「どんな状況でも使う」と言われ続けてオリンピック本番では走れず 髙橋萌木子が明かすロンドン五輪女子4×100mリレーまでの道のりと苦悩 (3ページ目)

  • 折山淑美●取材・文 text by Oriyama Toshimi

 練習ではバトン区間のタイム計測のデータをとっていたが、選手たちはその活用の仕方がよくわからず、逆にストレスになった。また選手たちの意識にも差があった。

「みんな世界で戦いたいと口では言うけれど、『どのように戦いたいのか』というのを言えたのはチーくらいで、具体的なことは言えてなかったです」

 世界選手権後は11月のアジア選手権の200mで優勝し、4継でも世界選手権と同じメンバーで優勝。翌2010年の日本選手権でも100mは2位だったものの200mは福島に0秒01競り勝って優勝した。大陸別対抗のコンチネンタルカップでは200mと4継の代表になり、アジア大会では100m4位、200m6位で4継は3位と結果を出した。だがこの頃から少しずつ髙橋の心は乱れ始め、記録の低迷も始まっていた。

「まずは自分を見なければいけないのに、自分の心を置いてけぼりにして(走りを)作り上げようとしていたんですよね。疲れているので心では『休みたい』と思っているのに、体は動けるので『頑張れ!』と言って。心と体のギャップが生まれて、練習はしているのにタイムは伸びないというような状況でした。

 私は昔から悔しい時はその感情をすごく表現するタイプだったんです。でもある時にコーチから『泣くな、みっともない』と怒られたことがあって。『大人の世界に入ったら泣くことはいけないんだ』と思って自分の感情に蓋をしました。
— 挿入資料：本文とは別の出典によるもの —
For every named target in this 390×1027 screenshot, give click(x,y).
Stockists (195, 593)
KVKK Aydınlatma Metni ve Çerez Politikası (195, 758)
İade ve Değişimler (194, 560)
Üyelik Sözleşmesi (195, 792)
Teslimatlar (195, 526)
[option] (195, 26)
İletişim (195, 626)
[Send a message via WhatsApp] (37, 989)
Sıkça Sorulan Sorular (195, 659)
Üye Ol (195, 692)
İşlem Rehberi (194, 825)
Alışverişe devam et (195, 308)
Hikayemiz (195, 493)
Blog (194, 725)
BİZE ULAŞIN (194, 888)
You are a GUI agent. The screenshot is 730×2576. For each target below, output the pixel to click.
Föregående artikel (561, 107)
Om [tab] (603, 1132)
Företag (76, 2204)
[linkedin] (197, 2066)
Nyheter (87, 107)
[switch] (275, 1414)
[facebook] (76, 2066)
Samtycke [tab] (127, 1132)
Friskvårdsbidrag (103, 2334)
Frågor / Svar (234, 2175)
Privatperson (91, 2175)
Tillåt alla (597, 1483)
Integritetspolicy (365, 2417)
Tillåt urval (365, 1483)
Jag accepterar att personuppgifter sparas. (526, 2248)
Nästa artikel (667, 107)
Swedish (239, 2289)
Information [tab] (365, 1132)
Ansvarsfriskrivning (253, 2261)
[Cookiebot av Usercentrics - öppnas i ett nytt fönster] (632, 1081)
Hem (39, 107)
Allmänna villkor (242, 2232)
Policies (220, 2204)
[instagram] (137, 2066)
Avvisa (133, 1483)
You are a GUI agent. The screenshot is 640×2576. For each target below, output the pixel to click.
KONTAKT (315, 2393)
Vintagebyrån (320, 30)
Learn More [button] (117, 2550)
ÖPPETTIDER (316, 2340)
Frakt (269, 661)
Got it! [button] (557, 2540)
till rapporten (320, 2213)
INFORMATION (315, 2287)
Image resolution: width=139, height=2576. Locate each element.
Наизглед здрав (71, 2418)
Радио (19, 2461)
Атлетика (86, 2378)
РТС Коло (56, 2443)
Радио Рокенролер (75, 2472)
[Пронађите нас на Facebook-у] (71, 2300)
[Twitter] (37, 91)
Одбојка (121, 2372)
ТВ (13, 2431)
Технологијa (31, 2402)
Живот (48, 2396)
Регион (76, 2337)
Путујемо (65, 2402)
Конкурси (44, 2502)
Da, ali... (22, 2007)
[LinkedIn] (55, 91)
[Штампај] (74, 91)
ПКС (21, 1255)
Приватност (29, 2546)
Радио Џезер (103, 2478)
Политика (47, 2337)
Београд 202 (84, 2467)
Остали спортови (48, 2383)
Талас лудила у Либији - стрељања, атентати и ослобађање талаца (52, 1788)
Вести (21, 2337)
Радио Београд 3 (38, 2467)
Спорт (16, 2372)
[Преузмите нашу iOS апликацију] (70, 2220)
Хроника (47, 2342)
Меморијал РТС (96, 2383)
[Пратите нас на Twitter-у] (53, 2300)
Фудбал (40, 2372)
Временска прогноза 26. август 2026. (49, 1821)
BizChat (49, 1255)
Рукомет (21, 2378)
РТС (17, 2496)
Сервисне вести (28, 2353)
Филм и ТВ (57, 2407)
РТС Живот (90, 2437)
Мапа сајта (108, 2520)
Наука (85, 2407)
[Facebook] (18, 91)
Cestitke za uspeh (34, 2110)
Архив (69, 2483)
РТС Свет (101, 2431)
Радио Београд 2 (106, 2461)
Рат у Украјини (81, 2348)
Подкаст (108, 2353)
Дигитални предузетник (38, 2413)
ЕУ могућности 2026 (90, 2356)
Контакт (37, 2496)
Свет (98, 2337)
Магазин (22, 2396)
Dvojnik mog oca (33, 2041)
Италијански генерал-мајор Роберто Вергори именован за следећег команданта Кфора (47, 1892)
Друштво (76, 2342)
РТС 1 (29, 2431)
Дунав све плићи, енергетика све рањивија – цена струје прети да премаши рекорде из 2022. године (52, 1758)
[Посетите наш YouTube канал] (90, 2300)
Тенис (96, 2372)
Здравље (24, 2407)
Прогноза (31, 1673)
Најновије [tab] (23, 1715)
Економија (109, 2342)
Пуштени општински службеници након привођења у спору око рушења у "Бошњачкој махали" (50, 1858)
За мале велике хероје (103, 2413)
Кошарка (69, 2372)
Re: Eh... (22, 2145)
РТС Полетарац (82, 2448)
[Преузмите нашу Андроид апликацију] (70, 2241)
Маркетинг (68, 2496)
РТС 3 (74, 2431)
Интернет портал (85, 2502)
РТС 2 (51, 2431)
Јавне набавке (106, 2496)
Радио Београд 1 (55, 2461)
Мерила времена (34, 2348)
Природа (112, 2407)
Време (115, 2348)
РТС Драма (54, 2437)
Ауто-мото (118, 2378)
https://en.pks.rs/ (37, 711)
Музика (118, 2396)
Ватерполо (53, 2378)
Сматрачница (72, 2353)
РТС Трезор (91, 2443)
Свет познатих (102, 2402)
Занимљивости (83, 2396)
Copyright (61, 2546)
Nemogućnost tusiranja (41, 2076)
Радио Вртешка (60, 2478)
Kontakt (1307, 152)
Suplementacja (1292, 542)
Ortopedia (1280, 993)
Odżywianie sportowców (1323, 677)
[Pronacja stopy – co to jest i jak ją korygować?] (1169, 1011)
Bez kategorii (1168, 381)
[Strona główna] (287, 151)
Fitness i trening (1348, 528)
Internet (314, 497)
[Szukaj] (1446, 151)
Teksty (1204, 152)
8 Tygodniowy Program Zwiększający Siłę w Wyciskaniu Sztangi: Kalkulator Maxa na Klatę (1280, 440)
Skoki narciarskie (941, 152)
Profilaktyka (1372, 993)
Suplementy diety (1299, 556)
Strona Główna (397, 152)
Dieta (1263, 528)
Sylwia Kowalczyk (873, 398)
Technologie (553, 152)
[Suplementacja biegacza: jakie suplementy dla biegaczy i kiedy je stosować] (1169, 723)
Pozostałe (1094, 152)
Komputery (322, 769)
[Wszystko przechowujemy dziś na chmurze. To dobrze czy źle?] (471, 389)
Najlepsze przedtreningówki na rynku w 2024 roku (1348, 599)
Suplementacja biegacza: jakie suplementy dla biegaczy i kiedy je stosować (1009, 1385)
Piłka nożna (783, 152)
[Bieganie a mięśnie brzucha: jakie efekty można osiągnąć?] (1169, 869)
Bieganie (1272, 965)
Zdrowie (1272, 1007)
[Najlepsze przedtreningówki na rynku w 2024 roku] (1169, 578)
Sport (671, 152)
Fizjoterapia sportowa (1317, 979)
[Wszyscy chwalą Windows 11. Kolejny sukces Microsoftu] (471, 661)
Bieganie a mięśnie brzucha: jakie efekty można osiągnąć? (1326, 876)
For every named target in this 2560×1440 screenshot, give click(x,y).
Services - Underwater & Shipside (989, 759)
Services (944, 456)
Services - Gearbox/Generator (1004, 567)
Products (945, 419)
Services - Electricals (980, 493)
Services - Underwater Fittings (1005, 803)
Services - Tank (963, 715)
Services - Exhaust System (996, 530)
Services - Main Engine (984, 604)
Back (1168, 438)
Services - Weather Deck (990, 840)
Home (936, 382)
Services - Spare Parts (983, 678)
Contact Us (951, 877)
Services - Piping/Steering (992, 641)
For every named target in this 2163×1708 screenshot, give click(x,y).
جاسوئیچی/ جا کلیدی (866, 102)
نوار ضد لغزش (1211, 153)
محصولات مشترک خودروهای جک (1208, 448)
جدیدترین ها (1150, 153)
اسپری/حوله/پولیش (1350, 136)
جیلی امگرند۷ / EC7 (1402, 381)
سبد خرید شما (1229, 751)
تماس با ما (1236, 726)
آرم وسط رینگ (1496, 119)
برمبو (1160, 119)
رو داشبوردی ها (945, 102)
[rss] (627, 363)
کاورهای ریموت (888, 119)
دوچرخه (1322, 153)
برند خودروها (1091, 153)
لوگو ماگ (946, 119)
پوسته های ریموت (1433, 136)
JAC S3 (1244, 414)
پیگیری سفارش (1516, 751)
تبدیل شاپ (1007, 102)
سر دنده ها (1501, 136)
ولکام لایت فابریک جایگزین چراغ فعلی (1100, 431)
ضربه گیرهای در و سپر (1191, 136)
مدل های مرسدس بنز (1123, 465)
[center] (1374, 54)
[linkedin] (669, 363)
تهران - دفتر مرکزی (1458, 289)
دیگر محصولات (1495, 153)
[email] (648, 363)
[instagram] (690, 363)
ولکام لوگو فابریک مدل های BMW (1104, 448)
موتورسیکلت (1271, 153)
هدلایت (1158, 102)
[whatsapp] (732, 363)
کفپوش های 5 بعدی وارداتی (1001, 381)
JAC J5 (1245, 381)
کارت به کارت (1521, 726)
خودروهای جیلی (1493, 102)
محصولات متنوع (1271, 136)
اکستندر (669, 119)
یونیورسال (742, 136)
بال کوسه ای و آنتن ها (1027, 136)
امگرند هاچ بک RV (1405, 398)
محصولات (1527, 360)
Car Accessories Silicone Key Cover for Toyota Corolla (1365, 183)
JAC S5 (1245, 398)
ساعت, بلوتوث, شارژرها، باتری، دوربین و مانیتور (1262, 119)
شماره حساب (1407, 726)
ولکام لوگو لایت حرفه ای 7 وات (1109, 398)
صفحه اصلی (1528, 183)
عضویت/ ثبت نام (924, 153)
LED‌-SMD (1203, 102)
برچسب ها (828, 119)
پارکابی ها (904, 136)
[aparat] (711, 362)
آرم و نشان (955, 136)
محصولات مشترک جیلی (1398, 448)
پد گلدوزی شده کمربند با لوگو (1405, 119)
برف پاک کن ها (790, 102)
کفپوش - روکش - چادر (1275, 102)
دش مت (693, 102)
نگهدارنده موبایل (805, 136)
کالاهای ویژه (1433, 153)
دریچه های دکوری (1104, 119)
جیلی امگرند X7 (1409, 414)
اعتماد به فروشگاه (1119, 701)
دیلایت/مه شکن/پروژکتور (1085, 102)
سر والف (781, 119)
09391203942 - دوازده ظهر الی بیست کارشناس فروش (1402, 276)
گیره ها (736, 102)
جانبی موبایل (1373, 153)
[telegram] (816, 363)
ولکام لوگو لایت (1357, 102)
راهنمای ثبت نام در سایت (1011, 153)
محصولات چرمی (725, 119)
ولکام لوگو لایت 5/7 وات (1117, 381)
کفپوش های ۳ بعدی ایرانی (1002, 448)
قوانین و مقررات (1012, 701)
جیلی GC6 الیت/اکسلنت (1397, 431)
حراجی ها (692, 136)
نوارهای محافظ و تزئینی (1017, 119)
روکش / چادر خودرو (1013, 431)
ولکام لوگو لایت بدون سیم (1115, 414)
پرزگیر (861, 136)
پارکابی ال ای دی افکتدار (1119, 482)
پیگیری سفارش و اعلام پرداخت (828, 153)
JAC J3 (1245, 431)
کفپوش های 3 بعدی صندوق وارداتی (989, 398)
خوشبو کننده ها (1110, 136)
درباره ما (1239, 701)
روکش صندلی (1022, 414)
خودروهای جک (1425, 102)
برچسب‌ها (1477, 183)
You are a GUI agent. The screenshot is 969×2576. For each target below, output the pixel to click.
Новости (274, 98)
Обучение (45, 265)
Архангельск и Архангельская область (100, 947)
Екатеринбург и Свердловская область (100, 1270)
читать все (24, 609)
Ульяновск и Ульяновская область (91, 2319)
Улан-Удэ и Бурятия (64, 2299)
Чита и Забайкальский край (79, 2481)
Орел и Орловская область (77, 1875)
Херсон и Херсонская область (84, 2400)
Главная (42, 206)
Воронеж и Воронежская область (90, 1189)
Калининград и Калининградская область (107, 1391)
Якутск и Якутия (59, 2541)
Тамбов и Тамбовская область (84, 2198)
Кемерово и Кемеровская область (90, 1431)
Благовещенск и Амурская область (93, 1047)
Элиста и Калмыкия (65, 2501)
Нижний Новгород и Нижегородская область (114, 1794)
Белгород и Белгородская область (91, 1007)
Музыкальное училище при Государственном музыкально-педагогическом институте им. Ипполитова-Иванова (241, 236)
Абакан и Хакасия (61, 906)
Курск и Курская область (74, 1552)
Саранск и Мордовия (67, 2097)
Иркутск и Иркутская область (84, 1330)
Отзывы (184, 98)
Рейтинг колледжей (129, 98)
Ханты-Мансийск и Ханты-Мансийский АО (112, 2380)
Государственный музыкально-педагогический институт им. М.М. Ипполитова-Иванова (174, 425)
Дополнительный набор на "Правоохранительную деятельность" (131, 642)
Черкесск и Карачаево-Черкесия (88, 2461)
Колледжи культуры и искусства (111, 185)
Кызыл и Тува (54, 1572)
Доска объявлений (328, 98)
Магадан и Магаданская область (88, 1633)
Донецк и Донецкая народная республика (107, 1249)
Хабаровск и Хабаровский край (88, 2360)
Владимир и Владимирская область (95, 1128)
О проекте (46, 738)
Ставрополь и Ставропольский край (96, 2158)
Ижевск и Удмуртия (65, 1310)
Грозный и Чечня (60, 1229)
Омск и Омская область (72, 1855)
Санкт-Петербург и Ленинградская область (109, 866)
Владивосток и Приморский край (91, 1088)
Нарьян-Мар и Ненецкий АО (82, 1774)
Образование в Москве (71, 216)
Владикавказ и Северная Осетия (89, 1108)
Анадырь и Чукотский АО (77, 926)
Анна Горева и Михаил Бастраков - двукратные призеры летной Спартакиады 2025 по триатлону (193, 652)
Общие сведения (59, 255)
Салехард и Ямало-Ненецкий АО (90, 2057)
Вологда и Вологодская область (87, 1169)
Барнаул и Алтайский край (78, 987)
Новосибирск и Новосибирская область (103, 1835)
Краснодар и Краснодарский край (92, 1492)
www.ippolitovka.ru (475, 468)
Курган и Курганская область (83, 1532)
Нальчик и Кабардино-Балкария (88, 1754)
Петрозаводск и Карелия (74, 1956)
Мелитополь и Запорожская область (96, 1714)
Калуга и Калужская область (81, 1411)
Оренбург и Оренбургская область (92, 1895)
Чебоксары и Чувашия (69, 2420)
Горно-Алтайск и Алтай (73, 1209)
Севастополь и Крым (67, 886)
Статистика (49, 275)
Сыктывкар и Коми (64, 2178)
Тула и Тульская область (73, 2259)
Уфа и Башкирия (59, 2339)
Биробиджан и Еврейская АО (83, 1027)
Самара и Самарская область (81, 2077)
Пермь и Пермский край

『泣いちゃいけない、泣いちゃいけない』と思ってやっていたら悔しさが麻痺し始め、負けても『あ、また負けたか』くらいになっていきました。

 特に2010年の静岡国際でチーが22秒89で勝って私が23秒17だった時はコーチにすごく怒られたし、タイムは評価されず予選落ちと同等のような扱いだったので、私が走っている意味はなんだろうと思い始めて、でも走らないと怒られるから、すり減った心は置いておいて、神経と筋肉を何とか使って走っている感じでした」

中編「ロンドン五輪直前に感じていた練習内容への不安と疑問」へ続く>>

プロフィール
髙橋萌木子(たかはし ももこ)
1988年11月16日生まれ、埼玉県出身。
中学時代はソフトボール部に所属しながら陸上に取り組んでいたが、埼玉栄高等学校入学後、本格的に陸上を始める。100mではインターハイで高校3連覇を果たし、3年時の南部記念では11秒54の高校記録も更新。平成国際大学進学後も日本選手権の100mで初優勝するなど、この頃からリレーの日本代表としても活躍し始めた。2009年には福島千里と共に200mで日本記録を出したが、2011年ごろからは不調に苦しんだ。2015年に所属先を富士通からワールドウイングに変えて練習を続けていたが、2020年9月に引退。現在はスポーツメンタルトレーナーとして選手たちを支えている。